The UNEE's rivalry with the USEE was renewed in 1872 when four matches were arranged although the last one at Leeds in September was cancelled. The first match at Bishop's Stortford in June was drawn. Robert Carpenter, William Oscroft, John Hicks and James Shaw made first appearances for the UNEE. In August, the UNEE won by 8 wickets at Hunslet, Arnold Rylott making his first appearance. In September, the tide turned and the USEE recorded its first win over the UNEE by 8 wickets despite the addition of Thomas Hayward and Richard Daft to the UNEE team.

The elevens did not meet in 1873 and there were two matches in 1874 at Todmorden and Wellingborough. William Mycroft made his UNEE debut at Todmorden in July, when the USEE won convincingly by an innings and 30 runs, largely due to a century by Henry Charlwood and ten wickets taken by W G Grace. The USEE won by 9 wickets at Wellingborough in September after the UNEE followed on. Tom Emmett and Robert Smith joined the UNEE for this match.

There were no matches in 1875 and then the UNEE reasserted itself in 1876 with a win and a draw from two matches against the USEE. The first at Fartown Ground, Huddersfield was won by 7 wickets after Andrew Greenwood scored 111. George Ulyett was playing for the UNEE by now and the team at Huddersfield included three newcomers in David Eastwood, Joseph Blackburn and Robert Clayton. In the second match at the Town Cricket Club Ground in Hull, the UNEE was saved by an innings of 108 not out by Ephraim Lockwood but the highlight of the match was W G Grace's innings of 126 in a USEE total of only 159. William Oscroft and Arthur Shrewsbury made their UNEE debuts and, with Alfred Shaw and Fred Morley returning, there was a strong Nottinghamshire contingent. Robert Butler and John Tye also made first appearances.

That was the last time the UNEE played the USEE although there was a curious footnote to the series when the USEE played against the official North of England cricket team in 1880. The North's team in this match at Rotherham bore little resemblance to the UNEE with only Shrewsbury and Mycroft involved. Nevertheless, the official North hammered another nail into the coffin of the unofficial USEE with a 53 run victory.

==Other matches==
The team played 15 other matches in its first season, 1870, mostly in the north. The majority were minor matches played against odds while the last of the season, against Richard Daft's XI at Holbeck was a first-class match. The UNEE team was:

- Roger Iddison (captain), George Freeman, Ephraim Lockwood, George Pinder (wicket-keeper), John Smith, Thomas Bignall, George Atkinson, Joseph Rowbotham, Elisha Rawlinson, Luke Greenwood, George Howitt.

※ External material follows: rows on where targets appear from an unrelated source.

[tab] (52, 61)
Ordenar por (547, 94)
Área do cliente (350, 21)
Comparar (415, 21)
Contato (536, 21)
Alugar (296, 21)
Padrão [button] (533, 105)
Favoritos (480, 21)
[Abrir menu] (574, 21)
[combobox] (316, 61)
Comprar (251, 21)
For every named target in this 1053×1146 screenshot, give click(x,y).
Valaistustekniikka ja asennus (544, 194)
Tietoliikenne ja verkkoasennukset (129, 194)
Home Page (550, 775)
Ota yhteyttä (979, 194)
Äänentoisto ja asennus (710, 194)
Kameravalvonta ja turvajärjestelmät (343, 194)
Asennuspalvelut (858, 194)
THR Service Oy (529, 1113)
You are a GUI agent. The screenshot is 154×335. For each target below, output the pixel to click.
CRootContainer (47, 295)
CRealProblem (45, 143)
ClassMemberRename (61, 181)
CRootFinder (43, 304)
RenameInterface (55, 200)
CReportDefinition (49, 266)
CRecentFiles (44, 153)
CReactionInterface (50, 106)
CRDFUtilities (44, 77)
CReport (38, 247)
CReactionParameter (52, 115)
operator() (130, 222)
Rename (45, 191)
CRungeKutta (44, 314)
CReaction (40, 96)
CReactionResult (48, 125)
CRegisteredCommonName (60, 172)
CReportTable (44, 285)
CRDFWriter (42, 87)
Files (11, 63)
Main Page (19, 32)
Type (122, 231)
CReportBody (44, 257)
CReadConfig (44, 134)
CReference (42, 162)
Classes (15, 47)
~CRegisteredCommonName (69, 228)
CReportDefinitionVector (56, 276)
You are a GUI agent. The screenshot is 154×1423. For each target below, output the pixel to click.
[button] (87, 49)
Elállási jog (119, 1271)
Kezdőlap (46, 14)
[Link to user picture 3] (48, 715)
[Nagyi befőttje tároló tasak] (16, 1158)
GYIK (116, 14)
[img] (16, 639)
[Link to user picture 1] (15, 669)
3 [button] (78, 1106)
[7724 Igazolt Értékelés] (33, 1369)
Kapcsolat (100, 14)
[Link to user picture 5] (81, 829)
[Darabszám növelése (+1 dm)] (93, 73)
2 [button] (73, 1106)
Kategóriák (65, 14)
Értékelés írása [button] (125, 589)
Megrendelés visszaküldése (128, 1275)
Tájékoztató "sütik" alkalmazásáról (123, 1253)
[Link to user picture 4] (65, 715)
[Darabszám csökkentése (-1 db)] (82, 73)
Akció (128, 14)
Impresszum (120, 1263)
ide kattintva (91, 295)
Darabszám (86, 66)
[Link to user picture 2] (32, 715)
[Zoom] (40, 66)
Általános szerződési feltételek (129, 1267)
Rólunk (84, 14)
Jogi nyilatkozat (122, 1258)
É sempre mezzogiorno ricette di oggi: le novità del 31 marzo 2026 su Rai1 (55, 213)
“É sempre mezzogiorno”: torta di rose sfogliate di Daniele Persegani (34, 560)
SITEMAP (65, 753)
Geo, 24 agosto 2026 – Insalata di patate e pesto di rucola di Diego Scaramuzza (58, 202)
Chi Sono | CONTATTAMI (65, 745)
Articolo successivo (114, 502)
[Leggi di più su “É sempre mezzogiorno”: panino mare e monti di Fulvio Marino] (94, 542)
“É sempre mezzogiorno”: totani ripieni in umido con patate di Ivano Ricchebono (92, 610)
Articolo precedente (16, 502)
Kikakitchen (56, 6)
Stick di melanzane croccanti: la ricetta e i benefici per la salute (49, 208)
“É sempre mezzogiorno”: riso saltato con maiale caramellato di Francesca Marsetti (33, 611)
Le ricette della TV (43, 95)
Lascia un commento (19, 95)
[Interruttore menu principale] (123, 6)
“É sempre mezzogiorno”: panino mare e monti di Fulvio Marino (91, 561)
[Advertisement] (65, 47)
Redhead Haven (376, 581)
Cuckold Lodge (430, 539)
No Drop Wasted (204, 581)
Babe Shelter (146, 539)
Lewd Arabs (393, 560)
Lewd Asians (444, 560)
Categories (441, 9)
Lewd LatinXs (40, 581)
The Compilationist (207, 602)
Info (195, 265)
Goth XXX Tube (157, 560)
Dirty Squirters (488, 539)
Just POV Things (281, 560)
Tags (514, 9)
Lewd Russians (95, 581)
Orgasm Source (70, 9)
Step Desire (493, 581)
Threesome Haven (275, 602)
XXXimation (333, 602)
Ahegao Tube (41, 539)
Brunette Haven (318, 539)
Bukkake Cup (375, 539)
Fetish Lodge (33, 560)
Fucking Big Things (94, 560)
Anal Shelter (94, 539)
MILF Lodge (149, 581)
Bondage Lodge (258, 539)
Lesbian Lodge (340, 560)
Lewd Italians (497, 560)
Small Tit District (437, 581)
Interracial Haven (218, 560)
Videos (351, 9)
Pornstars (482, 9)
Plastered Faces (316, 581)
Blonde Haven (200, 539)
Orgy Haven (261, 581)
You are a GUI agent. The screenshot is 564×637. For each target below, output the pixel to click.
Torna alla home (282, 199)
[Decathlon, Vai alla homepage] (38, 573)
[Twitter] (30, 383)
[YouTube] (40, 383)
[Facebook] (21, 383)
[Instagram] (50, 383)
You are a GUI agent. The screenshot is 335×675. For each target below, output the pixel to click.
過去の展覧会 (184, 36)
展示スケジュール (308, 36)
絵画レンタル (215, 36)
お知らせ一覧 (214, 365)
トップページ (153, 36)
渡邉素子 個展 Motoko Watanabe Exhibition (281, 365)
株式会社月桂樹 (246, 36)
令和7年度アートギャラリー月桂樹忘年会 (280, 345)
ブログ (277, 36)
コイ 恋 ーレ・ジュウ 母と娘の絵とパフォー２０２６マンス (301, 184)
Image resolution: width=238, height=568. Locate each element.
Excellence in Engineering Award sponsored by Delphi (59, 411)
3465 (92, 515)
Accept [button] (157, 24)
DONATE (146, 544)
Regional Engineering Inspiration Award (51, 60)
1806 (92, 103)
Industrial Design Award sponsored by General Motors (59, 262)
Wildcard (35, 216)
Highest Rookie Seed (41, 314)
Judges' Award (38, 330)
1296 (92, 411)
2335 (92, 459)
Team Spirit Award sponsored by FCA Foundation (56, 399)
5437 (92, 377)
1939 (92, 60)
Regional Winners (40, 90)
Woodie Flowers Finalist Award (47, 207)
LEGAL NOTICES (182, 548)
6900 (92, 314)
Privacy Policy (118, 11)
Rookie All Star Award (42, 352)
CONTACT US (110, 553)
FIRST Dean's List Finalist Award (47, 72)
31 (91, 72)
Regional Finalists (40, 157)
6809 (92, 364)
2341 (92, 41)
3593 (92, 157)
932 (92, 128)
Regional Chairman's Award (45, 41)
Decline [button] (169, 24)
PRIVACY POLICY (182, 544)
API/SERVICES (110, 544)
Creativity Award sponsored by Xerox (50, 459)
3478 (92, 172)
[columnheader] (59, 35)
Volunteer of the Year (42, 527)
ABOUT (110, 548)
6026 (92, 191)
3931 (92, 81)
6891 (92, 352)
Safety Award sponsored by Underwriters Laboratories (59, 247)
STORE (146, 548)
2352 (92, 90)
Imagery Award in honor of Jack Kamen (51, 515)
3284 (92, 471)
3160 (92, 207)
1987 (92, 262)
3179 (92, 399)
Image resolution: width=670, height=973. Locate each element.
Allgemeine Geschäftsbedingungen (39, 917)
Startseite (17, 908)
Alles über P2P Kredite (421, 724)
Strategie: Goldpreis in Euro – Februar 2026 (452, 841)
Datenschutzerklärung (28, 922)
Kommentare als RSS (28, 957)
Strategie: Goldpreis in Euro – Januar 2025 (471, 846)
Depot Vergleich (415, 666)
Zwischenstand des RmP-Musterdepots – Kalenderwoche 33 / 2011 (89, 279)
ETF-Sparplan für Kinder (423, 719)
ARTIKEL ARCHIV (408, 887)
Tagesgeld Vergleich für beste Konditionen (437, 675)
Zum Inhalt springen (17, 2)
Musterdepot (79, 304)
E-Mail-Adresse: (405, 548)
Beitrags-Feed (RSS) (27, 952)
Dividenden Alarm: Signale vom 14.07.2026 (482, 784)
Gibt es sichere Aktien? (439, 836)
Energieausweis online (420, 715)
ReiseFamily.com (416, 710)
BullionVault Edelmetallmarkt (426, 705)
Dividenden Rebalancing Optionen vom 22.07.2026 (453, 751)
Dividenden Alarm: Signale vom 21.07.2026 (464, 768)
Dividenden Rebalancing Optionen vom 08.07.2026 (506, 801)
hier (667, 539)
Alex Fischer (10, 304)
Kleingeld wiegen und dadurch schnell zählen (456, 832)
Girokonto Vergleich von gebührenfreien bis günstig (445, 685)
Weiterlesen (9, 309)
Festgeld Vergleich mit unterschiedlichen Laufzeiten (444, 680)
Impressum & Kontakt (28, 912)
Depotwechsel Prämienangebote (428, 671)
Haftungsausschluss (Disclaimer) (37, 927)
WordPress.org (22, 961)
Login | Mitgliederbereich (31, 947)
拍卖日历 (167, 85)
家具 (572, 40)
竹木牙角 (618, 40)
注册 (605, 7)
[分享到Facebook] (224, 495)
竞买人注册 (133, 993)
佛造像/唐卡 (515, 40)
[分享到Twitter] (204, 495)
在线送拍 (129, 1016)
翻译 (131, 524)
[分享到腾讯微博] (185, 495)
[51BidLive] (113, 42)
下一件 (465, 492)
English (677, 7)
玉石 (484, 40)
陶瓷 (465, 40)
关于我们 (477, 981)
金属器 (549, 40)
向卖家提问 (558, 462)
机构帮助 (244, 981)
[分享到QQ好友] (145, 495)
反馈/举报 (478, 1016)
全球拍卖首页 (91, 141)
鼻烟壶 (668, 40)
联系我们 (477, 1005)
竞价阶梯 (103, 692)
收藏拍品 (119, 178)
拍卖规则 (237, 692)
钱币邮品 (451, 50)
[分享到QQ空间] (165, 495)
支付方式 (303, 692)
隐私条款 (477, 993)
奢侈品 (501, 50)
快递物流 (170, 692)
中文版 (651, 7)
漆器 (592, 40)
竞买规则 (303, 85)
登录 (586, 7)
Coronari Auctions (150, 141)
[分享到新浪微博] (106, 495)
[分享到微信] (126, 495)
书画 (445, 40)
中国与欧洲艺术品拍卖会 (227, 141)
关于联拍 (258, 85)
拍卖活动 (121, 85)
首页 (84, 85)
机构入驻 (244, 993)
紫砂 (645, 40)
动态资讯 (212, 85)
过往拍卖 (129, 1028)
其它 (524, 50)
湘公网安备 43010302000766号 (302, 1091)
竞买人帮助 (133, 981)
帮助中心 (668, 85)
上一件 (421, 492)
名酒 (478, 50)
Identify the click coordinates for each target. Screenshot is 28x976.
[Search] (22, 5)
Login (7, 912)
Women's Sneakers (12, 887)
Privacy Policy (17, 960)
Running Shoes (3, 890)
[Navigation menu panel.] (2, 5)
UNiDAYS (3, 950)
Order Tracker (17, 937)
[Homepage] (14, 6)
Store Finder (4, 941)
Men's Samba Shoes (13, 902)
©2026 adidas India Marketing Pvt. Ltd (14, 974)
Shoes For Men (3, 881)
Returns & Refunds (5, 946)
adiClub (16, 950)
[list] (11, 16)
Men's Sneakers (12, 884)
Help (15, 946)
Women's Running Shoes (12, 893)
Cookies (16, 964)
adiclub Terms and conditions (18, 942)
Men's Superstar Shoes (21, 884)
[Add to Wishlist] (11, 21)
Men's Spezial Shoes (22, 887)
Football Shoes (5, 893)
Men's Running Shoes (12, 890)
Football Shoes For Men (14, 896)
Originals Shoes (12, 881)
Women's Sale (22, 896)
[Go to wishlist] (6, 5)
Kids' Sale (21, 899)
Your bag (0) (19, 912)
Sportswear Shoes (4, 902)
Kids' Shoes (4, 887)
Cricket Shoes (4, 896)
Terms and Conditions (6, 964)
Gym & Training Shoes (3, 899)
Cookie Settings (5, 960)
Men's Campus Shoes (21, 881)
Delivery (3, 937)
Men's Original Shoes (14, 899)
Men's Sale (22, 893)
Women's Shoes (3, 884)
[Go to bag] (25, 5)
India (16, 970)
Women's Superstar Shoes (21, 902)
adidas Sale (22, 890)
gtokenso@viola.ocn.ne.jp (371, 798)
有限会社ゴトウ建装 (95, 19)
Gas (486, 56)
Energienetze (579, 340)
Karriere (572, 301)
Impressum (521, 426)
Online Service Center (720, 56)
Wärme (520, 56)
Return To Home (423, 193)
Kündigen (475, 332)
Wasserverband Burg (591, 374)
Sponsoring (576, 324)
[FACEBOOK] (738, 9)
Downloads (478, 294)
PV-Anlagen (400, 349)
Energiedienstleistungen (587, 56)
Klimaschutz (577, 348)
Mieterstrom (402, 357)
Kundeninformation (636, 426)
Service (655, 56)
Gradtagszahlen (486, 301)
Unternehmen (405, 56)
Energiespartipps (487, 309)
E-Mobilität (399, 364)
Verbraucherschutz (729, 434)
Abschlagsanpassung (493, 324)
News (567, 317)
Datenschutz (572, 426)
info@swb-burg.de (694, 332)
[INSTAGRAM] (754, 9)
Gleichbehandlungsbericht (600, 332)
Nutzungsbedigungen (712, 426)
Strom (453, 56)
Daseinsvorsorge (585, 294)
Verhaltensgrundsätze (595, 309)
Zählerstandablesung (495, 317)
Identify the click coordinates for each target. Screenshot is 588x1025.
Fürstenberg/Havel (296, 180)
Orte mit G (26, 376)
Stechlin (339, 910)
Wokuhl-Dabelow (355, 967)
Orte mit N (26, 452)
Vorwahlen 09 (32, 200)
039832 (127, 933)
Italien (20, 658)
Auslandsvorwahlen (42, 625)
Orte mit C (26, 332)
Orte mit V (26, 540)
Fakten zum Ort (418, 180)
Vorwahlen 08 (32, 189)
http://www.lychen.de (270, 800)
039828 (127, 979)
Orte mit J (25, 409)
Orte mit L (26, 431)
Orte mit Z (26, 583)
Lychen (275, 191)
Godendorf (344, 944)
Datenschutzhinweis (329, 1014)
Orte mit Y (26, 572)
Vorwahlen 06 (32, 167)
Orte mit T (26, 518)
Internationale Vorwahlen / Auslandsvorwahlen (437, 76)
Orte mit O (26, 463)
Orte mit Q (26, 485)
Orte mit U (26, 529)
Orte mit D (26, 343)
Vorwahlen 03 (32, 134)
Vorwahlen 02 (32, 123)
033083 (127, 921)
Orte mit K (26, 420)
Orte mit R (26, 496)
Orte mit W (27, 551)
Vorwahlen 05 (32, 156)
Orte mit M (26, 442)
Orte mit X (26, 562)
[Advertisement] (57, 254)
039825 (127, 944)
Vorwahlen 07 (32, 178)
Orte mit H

In 1871, the UNEE played seven matches, followed by seven in 1872; seven in 1873; two in 1874 and then just one match in 1875, although this one was a first-class fixture against Derbyshire at Saltergate in Chesterfield. The UNEE defeated Derbyshire by 90 runs with an all-Yorkshire team:

- Joseph Rowbotham (captain), John Thewlis senior, Charles Ullathorne, George Pinder (wicket-keeper), Ephraim Lockwood, Luke Greenwood, George Ulyett, Tom Emmett, Andrew Greenwood, Tom Armitage, Allen Hill.

With interest fading, the team struggled on and played one odds match at Saltaire in 1876. There were no matches at all in 1877 and then something of a revival in 1878 when they played eight, followed by nine in 1879. The last of the UNEE's first-class matches was played in June 1879 against a London United Eleven at the Aston Lower Grounds in Birmingham. The UNEE team in this match was very strong:

- George Pinder (captain; wicket-keeper), George Ulyett, Ephraim Lockwood, William Oscroft, John Selby, Arthur Shrewsbury, Billy Bates, Tom Emmett, Andrew Greenwood, Tom Armitage, Allen Hill.

They easily defeated their weaker opponents by 160 runs, but public interest was on the wane as county and, after the 1878 Australian team had toured England, international cricket were greater attractions. The UNEE continued to play odds matches for another two seasons only. There were just two in 1880 and one in 1881, which was the UNEE's final recorded match at Skipton in June.